Le concept d'horloge biologique ne date pas d'hier. On sait qu'il existe des cycles journaliers - qui n'a pas son creux de l'après-midi? -, mais aucun mécanisme précis n'avait été mis en évidence à ce jour.

Ces gènes qui «rythment» la vie interne, le chercheur les a baptisés clock-genes ou gènes-horloges (ce nom a d'ailleurs créé une mini-tempête à la revue Genetics, qui jugeait l'appellation présomptueuse puisque rien n'est encore prouvé). À l'origine, le groupe cherchait des gènes qui affectaient le développement des vers. Il en a finalement trouvé 22, parmi lesquels 3 gènes-horloges: clk-1, clk-2 et clk-3. Les trois agissent sensiblement de la même façon: lorsque n'importe lequel d'entre eux est endommagé, c'est tout l'organisme du ver qui est affecté.

Dans les labos un peu vieillots du Stewart Building, à l'Université McGill, ces expériences n'ont rien de spectaculaire en apparence. Pour endommager les gènes des C. elegans, on se contente de tremper les vers dans un produit toxique pour l'ADN. Les tissus sexuels s'imbibent du produit et, au moment de la division cellulaire, plusieurs erreurs s'introduisent dans le code génétique.

Les «défauts» liés à des gènes récessifs ne seront souvent visibles qu'à la deuxième génération. Un ver semble atteint du syndrome de la dolce vita? Hop!

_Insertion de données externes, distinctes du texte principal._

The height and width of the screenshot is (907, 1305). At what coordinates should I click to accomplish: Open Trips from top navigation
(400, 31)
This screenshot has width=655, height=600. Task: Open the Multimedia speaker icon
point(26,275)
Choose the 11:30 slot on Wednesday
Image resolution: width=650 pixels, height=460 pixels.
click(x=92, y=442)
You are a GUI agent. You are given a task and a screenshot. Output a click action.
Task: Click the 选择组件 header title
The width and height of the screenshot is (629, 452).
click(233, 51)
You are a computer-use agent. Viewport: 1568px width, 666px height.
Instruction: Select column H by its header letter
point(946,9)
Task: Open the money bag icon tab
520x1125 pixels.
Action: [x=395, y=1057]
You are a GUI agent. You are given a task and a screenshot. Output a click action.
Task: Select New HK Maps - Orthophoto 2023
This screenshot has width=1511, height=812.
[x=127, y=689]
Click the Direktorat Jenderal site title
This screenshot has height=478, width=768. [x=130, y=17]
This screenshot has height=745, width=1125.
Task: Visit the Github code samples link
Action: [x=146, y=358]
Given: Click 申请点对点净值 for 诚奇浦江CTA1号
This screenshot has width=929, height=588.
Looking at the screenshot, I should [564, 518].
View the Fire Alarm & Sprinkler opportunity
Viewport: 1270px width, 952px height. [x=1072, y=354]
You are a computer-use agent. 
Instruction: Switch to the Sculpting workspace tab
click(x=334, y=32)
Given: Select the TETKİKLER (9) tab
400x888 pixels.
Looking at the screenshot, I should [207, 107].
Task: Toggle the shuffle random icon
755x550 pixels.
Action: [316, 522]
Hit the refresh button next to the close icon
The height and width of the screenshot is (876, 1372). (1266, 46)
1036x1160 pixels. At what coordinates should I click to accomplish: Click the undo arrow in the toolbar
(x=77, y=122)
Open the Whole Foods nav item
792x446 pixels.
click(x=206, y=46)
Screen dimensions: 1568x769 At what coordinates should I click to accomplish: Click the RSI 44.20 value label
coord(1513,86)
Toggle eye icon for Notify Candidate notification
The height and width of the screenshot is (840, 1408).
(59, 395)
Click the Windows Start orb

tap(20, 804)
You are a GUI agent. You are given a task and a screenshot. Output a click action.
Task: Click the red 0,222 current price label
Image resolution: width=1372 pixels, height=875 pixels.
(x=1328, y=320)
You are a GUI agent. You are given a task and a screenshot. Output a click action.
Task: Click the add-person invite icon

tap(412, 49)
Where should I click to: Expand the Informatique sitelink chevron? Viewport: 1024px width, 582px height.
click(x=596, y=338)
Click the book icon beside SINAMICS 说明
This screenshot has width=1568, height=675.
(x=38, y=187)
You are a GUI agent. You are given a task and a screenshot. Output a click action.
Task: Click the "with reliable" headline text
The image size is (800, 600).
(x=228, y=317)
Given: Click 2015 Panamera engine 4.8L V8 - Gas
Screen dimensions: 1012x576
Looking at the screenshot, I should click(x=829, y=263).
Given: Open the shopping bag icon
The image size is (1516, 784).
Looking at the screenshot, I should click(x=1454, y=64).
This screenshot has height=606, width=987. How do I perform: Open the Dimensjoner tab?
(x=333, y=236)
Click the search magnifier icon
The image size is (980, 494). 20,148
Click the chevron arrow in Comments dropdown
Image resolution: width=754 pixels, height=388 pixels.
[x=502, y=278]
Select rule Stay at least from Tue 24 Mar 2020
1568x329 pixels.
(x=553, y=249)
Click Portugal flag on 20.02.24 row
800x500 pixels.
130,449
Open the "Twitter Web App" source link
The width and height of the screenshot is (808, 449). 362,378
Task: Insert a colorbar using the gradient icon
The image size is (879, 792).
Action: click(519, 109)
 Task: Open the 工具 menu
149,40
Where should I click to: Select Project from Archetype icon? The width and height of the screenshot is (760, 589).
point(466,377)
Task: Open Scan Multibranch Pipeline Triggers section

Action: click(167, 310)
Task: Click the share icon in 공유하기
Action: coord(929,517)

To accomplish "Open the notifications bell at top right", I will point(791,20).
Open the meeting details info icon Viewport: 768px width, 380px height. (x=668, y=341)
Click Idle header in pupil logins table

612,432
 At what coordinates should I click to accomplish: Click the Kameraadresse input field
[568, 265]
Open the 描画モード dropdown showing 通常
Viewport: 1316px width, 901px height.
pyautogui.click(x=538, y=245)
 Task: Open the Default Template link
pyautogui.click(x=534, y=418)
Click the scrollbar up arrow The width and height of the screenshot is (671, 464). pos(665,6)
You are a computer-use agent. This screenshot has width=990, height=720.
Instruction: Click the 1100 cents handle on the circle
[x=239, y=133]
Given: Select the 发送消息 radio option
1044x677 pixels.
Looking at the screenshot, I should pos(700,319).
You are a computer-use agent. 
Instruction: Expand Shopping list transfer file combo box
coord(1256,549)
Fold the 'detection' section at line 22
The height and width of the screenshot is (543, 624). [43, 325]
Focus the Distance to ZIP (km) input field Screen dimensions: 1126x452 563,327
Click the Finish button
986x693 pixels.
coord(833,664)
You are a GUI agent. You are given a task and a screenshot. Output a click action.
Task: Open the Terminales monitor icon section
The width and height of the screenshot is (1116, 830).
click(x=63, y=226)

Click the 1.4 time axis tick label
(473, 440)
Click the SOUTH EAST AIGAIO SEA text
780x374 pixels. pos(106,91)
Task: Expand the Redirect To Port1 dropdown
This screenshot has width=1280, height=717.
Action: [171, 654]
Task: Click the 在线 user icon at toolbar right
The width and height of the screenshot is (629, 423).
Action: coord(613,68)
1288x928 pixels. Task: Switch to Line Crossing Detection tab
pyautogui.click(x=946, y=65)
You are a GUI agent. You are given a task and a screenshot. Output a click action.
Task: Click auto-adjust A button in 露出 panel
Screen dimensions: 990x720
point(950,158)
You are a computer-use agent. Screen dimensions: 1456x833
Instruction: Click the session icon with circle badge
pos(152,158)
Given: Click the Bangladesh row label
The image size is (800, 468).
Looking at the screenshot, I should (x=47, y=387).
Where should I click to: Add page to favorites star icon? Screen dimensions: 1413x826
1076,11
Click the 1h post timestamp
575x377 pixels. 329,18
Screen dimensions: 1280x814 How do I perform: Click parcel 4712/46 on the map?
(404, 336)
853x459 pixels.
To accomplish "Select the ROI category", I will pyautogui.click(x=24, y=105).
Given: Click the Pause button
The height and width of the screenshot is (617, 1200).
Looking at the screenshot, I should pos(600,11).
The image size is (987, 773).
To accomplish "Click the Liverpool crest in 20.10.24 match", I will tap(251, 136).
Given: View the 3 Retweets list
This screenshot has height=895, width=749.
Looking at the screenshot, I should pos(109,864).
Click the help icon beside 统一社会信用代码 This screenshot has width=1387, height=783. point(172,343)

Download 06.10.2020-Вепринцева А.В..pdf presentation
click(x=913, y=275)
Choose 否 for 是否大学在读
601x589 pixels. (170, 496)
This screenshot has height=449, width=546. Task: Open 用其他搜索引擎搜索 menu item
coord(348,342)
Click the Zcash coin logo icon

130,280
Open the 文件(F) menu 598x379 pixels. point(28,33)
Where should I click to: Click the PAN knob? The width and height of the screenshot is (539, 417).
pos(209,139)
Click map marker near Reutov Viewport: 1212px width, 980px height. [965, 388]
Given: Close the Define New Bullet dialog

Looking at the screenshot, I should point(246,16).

On sélectionne le «mutant» pour étudier sa carte génétique et voir si ses gènes-horloges sont touchés.

Le Coenorhabditis elegans est une bête de choix pour ce type d'expérience. Son cycle de reproduction très court - trois jours! - permet d'obtenir rapidement de nouvelles générations. Sur ses 14,000 gènes (environ), 1,000 sont déjà cartographiés.

Le ver dont le gène clk-1 est endommagé verra sa vie s'allonger de 50 %. Mais c'est en combinant les mutations dans les gènes clk-1 et daf-2 (un gène déjà connu des généticiens) qu'on obtient les résultats les plus spectaculaires. Le Mathusalem rampant de 80 jours en était la preuve vivante...

C'est grâce à un autre gène daf (du mot allemand dauer, durée) que Pamela L. Larsen a permis à ses microscopiques protégés de prolonger par quatre leur séjour sur Terre. Le gène daf détermine combien de temps une larve restera dans un état «dormant». On observe cette «pause» quand l'habitat devient trop populeux ou quand la nourriture se fait rare. Lorsque cet état est prolongé, les larves prennent plus de temps à devenir adultes. Ces vers vivent donc plus longtemps.

L'équipe de McGill a aussi observé un curieux phénomène, connu en génétique sous le nom de «secours maternel». Lorsque les gènes-horloges de ses descendants sont atteints, la mère contrecarre l'effet de la mutation. Pour y arriver, elle injecte dans l'oeuf un produit (protéine du gène normal) en quantité suffisante pour permettre à ce dernier de se développer normalement. Par contre, ce mécanisme de défense cesse d'être efficace à la deuxième génération, et c'est à ce moment qu'apparaissent les vers lents.
Avec cette nouvelle fournée de gènes, le groupe a beaucoup de pain sur la planche. Pour comprendre ce que font les clock-genes, il faut découvrir leur structure moléculaire. En d'autres termes, obtenir leur séquence d'ADN afin de savoir quelles protéines y sont associées. «Ces travaux très complexes peuvent exiger des années de labeur», explique le chercheur. Par exemple, il a fallu trois ans pour venir à bout du gène clk-1. Le groupe s'attaque maintenant au clonage de clk-2 et clk-3.

Voici la meilleure: l'humain posséderait l'équivalent d'un clk-1! «En fait, c'est un gène qui lui ressemble tellement qu'on peut sans crainte l'appeler clk-1», insiste Siegfried Hekimi.

On imagine sans peine ce que la maîtrise d'un tel gène laisse entrevoir comme possibilités... Vertigineuses! Mais Siegfried Hekimi est réaliste et, pour l'instant, il ne pense pas que cette découverte puisse avoir un grand effet sur le vieillissement. «Je crois davantage à des applications contre le cancer. Ces cellules qui se multiplient à un rythme effréné pourraient être ralenties. Évidemment, beaucoup de gènes sont défectueux dans les cellules cancéreuses. Les clock-genes ne sont probablement qu'une partie de la solution.»